___ Information provided

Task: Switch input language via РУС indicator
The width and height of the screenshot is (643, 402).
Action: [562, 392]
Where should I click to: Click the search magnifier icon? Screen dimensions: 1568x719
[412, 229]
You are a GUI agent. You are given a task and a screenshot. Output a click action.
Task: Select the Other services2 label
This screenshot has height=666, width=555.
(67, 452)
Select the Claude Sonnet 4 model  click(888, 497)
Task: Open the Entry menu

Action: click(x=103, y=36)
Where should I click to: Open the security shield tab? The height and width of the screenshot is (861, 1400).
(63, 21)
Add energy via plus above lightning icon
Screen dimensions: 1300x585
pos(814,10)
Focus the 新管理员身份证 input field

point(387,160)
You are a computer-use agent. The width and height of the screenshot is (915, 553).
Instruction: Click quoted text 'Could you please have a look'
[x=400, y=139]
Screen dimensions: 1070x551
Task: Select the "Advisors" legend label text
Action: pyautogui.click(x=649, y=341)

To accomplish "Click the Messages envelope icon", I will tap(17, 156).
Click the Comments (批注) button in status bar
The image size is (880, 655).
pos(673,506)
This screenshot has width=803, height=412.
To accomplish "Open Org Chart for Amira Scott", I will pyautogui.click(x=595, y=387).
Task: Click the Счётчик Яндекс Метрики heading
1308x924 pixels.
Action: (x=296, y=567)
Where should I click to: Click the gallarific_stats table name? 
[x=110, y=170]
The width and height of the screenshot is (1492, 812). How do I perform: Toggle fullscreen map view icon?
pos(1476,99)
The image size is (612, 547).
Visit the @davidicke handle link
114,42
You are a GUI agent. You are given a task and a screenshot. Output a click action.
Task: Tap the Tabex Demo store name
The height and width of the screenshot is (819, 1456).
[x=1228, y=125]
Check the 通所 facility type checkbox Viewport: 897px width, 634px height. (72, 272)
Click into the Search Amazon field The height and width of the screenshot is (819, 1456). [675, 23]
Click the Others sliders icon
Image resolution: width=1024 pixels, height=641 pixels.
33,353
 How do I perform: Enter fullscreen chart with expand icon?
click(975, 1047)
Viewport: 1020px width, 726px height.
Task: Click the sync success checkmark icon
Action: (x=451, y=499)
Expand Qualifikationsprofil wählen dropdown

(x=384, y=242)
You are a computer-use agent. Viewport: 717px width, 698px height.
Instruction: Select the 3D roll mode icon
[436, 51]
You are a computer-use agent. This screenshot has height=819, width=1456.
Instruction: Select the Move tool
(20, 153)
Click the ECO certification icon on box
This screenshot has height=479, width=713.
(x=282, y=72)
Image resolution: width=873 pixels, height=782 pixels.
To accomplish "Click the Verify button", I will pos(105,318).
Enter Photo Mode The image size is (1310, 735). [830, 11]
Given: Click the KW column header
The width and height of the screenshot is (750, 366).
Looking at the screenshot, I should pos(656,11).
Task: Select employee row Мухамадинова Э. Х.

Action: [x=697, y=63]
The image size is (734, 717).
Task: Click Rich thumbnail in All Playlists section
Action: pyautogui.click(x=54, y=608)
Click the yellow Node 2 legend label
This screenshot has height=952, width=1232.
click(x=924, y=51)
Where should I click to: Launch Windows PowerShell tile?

______

| Written problem |
Return the stretch of the data above from the line that contains "Task: Open the Entry menu" through the line that contains "will pyautogui.click(x=595, y=387).", repeating those lines exactly.

| Response to the exercise |
Task: Open the Entry menu

Action: click(x=103, y=36)
Where should I click to: Open the security shield tab? The height and width of the screenshot is (861, 1400).
(63, 21)
Add energy via plus above lightning icon
Screen dimensions: 1300x585
pos(814,10)
Focus the 新管理员身份证 input field

point(387,160)
You are a computer-use agent. The width and height of the screenshot is (915, 553).
Instruction: Click quoted text 'Could you please have a look'
[x=400, y=139]
Screen dimensions: 1070x551
Task: Select the "Advisors" legend label text
Action: pyautogui.click(x=649, y=341)

To accomplish "Click the Messages envelope icon", I will tap(17, 156).
Click the Comments (批注) button in status bar
The image size is (880, 655).
pos(673,506)
This screenshot has width=803, height=412.
To accomplish "Open Org Chart for Amira Scott", I will pyautogui.click(x=595, y=387).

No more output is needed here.